··· Material ···
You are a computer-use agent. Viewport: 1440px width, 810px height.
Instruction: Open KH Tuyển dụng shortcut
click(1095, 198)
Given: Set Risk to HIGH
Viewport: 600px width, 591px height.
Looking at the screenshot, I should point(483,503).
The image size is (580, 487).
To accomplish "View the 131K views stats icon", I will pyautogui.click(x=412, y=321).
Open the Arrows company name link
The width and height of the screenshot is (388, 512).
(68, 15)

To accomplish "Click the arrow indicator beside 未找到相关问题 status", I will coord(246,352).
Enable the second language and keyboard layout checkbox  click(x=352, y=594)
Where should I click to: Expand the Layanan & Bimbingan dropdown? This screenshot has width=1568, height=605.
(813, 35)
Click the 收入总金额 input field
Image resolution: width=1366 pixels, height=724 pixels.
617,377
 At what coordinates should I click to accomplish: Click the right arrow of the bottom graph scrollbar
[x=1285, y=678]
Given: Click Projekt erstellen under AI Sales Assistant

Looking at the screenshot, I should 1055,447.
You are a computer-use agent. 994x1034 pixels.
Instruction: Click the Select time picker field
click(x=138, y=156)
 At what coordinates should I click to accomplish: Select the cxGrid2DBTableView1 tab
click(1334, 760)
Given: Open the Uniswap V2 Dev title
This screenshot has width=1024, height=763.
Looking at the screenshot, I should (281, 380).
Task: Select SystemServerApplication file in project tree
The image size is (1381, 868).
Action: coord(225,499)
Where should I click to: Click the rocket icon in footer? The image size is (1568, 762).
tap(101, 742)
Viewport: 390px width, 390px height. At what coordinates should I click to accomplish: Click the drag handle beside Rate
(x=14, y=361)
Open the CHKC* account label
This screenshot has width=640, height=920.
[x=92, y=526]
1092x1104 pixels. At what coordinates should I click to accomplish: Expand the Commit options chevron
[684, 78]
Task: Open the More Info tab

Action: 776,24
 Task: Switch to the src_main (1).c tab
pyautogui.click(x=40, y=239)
···
> **Required task**:
Which lines in the records above contain the string "agent", with case counting? Find each one and copy it in full.

> **Result**:
You are a computer-use agent. Viewport: 1440px width, 810px height.
You are a computer-use agent. 994x1034 pixels.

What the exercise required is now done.